_Try it_.
Output exactly the span of lines beginning with the one that holds "Противопожарные двери (69, 520)" and ending with the last line of the data below.

━━━━━ Supplied data

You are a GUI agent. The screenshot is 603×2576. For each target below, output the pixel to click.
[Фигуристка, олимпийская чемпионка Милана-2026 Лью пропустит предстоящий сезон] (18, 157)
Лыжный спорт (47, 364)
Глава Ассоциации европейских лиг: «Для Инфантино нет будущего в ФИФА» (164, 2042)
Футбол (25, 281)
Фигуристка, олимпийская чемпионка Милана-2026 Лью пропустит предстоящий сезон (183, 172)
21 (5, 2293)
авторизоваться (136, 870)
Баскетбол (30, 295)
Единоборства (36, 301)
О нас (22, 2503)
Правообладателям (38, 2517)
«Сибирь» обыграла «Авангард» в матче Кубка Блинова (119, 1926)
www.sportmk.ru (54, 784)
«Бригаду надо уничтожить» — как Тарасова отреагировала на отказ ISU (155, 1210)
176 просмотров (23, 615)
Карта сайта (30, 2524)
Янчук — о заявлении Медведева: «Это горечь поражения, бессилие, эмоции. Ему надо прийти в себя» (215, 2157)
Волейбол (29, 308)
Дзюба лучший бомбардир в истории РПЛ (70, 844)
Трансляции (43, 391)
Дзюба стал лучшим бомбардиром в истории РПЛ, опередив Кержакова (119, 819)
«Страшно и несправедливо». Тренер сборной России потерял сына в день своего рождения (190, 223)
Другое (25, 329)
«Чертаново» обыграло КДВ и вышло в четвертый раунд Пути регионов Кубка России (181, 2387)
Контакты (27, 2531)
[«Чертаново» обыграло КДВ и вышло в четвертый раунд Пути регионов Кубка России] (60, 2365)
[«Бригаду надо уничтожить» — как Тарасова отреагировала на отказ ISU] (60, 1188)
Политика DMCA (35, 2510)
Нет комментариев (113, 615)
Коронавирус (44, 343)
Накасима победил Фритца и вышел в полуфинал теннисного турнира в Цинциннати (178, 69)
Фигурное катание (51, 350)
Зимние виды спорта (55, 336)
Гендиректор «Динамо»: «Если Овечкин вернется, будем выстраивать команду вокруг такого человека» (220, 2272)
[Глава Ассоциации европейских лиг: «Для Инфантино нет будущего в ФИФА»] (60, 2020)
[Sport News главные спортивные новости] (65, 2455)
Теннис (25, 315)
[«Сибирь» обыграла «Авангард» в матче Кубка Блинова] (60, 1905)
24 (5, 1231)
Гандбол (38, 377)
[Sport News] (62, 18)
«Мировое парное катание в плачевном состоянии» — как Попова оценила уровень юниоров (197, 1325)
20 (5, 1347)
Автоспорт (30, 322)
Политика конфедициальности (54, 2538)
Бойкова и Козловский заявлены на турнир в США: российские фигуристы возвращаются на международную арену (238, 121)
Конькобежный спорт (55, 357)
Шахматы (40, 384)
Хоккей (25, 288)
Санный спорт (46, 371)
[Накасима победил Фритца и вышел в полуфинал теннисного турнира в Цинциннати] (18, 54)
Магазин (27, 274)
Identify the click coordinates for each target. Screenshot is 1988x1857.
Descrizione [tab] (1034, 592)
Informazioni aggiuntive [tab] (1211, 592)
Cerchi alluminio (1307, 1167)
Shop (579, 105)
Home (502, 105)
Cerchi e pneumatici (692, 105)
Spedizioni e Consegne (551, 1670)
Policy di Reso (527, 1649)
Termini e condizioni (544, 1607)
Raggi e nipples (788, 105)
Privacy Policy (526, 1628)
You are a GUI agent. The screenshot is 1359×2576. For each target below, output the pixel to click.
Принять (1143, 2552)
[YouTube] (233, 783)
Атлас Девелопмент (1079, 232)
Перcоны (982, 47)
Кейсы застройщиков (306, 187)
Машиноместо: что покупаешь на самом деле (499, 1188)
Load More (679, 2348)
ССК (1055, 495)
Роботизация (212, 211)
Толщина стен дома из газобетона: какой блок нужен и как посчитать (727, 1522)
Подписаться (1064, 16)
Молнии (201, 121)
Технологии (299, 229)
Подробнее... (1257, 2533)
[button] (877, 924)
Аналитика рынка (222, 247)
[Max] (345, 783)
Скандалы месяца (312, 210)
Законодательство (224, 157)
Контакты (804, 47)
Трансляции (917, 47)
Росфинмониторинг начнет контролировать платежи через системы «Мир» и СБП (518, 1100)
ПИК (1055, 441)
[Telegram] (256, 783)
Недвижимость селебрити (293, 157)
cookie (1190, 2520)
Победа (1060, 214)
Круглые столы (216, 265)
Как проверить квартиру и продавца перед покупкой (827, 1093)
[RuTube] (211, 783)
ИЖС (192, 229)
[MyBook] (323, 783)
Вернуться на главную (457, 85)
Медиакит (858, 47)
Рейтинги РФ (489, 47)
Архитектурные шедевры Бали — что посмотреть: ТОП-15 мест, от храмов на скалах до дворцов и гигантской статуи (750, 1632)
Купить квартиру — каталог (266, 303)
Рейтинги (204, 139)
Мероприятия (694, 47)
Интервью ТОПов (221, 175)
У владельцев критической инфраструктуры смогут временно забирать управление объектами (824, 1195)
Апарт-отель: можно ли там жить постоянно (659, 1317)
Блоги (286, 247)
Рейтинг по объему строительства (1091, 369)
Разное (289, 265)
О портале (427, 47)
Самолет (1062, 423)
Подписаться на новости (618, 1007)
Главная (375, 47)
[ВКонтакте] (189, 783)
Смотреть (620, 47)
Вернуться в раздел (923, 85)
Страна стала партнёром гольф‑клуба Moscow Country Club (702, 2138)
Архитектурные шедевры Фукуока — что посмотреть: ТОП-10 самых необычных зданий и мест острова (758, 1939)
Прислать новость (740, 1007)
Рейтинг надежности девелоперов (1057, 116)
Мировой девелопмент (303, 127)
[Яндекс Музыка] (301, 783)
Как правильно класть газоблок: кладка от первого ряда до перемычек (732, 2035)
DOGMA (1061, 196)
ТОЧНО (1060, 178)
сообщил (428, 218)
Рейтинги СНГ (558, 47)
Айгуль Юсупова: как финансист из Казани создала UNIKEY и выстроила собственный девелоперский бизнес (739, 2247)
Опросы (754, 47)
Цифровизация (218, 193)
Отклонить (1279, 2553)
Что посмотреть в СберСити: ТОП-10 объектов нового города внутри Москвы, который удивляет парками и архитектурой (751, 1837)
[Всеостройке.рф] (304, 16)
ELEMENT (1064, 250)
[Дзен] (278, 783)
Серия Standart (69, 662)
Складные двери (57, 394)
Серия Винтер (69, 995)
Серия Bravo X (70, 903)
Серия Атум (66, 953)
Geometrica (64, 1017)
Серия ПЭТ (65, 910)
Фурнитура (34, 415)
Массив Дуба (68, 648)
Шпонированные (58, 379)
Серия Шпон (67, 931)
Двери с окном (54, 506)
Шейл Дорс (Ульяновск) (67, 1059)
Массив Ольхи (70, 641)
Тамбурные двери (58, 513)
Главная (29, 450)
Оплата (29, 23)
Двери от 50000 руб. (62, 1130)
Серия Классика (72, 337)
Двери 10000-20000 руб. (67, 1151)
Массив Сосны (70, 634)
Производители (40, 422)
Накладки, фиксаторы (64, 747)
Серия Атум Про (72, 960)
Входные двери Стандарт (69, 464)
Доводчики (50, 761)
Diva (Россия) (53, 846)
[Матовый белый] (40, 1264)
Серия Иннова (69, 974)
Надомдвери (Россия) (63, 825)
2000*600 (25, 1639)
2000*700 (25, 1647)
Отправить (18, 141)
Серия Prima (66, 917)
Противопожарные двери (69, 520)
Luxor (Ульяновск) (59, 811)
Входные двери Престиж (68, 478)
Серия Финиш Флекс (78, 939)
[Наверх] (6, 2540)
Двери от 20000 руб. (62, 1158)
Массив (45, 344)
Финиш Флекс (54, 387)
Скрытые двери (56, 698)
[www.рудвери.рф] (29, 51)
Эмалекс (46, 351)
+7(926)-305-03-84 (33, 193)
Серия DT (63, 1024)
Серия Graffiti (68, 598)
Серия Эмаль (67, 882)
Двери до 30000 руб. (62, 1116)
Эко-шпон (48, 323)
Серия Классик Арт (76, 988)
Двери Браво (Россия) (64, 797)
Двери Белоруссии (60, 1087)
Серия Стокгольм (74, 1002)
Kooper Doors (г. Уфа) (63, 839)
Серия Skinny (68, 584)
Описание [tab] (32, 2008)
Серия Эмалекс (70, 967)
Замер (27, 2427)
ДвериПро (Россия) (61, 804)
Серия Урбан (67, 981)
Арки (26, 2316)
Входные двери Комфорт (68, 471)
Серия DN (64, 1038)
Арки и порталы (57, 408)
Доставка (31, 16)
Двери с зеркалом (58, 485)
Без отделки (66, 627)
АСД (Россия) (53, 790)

━━━━━━━━━━

_Output for this exercise_.
Противопожарные двери (69, 520)
Luxor (Ульяновск) (59, 811)
Входные двери Престиж (68, 478)
Серия Финиш Флекс (78, 939)
[Наверх] (6, 2540)
Двери от 20000 руб. (62, 1158)
Массив (45, 344)
Финиш Флекс (54, 387)
Скрытые двери (56, 698)
[www.рудвери.рф] (29, 51)
Эмалекс (46, 351)
+7(926)-305-03-84 (33, 193)
Серия DT (63, 1024)
Серия Graffiti (68, 598)
Серия Эмаль (67, 882)
Двери до 30000 руб. (62, 1116)
Эко-шпон (48, 323)
Серия Классик Арт (76, 988)
Двери Браво (Россия) (64, 797)
Двери Белоруссии (60, 1087)
Серия Стокгольм (74, 1002)
Kooper Doors (г. Уфа) (63, 839)
Серия Skinny (68, 584)
Описание [tab] (32, 2008)
Серия Эмалекс (70, 967)
Замер (27, 2427)
ДвериПро (Россия) (61, 804)
Серия Урбан (67, 981)
Арки (26, 2316)
Входные двери Комфорт (68, 471)
Серия DN (64, 1038)
Арки и порталы (57, 408)
Доставка (31, 16)
Двери с зеркалом (58, 485)
Без отделки (66, 627)
АСД (Россия) (53, 790)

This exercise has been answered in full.